=== TEXT SEGMENT ===

Scroll down to: "Trump’s Vision & NATO’s Future: Streamline The Alliance For Modern War,” to see the New American Way of War, which Trump
kicked into high-gear!
BLUF: Anyone who supports/supported Trump, and/or the war on Russia, might want to call for "three cheers to President Trump,” who did the most of any post-Cold War President (with
stiff competion) to pave the way for the war against Russia, before Biden “closed the deal.”
Any reasonably intelligent military officer (of which there are few, given the “tunnel vision” which goes with their professional “enculturation”), or IR “expert,” historian, political
scientist, journalist, et al., (all having the same disability of tunnel vision, including from “national/tribal loyalty”), knows that “war” seldom begins with the actual crossing of a border with military equipment. But rather, it begins with the type of “Cognitive
Operation” (formerly PsyOps, P.R.) necessary to “condition” the “will” of one’s own population to believe in the “necessity” of a planned war to be launched. In fact, Donald Trump recognized that, as he stated in 2017 (see below): “Our own fight for the West
does not begin on the battlefield -- it begins with our minds, our wills, and our souls.” That’s recognized by military strategists going back at least to Clausewitz.
What is new is the ever-greater sophistication of how to “Manufacture Consent” to go to war, as US self-directed “Cognitive Warfare,” against
its own population, designed to create a binary of the “Friend-Enemy distinction,” as fascist theorist Carl Schmitt called it (as most necessary for any “fascist movement,” as well), and “hostile feelings” and “hostile intent” toward the designated enemy,
with Russia having that “honor” most prominently now. “Conditioning the battlefield” of public opinion, as what Rand Corporation once suggested was necessary, or currently, the Phase Zero Phase of “Shaping” (Going Big by Going Small: The Application of Operational
Art by Special Operations in Phase Zero, by Brian S. Petit). And Trump excelled at that, even while offering what seemed to be counter-suggestions, under Arthur Finkelstein’s “Six-Party Theory” to deceive.

===

● **STATED EXERCISE A**
Recast the entries as a numbered list, leaving out blank lines. Include only the stretch from the line that contains "Given: Click the Airbnb" through the end of the entries.

=== DATASET EXTRACT ===

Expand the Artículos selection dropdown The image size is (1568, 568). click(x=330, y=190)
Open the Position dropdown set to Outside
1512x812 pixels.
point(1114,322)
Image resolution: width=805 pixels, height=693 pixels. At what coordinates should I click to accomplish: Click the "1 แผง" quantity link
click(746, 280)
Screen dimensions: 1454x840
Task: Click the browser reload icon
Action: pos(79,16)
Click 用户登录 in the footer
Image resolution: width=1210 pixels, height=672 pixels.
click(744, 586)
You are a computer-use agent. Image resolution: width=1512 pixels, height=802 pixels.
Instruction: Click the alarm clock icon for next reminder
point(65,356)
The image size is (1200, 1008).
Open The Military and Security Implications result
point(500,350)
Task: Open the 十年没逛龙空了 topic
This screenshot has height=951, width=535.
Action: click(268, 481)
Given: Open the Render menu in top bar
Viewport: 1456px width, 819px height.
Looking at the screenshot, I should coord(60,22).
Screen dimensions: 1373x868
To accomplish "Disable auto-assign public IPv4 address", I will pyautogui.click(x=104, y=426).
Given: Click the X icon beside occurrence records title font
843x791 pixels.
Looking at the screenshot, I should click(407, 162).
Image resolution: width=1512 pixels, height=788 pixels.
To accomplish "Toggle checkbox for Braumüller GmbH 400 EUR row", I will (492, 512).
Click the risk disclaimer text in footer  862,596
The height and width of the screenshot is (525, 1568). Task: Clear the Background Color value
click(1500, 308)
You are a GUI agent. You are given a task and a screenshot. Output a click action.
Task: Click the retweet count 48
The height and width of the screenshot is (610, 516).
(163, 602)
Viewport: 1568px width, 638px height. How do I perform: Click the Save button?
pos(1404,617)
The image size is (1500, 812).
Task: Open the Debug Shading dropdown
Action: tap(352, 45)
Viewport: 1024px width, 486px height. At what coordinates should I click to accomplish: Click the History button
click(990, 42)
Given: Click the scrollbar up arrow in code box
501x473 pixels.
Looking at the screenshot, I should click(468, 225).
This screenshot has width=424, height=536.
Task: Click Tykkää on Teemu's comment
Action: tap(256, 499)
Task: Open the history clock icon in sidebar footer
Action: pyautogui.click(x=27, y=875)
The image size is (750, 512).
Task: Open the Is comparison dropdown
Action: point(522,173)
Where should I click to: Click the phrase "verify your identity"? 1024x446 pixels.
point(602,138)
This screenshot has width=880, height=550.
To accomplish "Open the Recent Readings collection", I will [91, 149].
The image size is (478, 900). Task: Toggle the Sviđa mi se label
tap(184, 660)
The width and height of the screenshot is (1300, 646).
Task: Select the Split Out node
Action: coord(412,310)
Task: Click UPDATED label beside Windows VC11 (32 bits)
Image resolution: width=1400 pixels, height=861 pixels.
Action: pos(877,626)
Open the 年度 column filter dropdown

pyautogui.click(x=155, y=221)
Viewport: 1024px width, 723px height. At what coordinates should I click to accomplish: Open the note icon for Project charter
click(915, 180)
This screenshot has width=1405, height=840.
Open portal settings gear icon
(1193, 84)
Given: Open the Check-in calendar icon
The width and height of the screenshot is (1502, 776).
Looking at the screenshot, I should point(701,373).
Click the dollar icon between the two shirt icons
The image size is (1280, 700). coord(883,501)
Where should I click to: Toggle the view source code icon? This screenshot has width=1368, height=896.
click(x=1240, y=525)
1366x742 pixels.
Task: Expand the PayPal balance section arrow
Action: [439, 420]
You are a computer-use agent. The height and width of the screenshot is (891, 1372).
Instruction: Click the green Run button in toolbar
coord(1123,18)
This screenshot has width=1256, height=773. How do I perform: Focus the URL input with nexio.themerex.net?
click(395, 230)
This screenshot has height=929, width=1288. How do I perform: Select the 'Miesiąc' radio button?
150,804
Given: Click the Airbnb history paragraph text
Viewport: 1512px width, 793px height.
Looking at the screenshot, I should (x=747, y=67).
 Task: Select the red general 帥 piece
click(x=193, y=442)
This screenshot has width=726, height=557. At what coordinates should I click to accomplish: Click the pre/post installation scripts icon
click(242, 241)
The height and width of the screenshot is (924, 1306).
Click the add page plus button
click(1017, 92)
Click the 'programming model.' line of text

===

● **STATED EXERCISE B**
Answer these questions from the commentary on Trump and the war against Russia, one line each:
(i) Which president does the commentary say "closed the deal"?
(ii) What name did Carl Schmitt give to the binary the commentary describes?
(iii) Whose "Six-Party Theory" does the commentary say Trump used to deceive?

● **FULL ANSWER A**
1. Given: Click the Airbnb history paragraph text
2. Viewport: 1512px width, 793px height.
3. Looking at the screenshot, I should (x=747, y=67).
4.  Task: Select the red general 帥 piece
5. click(x=193, y=442)
6. This screenshot has width=726, height=557. At what coordinates should I click to accomplish: Click the pre/post installation scripts icon
7. click(242, 241)
8. The height and width of the screenshot is (924, 1306).
9. Click the add page plus button
10. click(1017, 92)
11. Click the 'programming model.' line of text

● **FULL ANSWER B**
(i) Biden
(ii) The "Friend-Enemy distinction"
(iii) Arthur Finkelstein's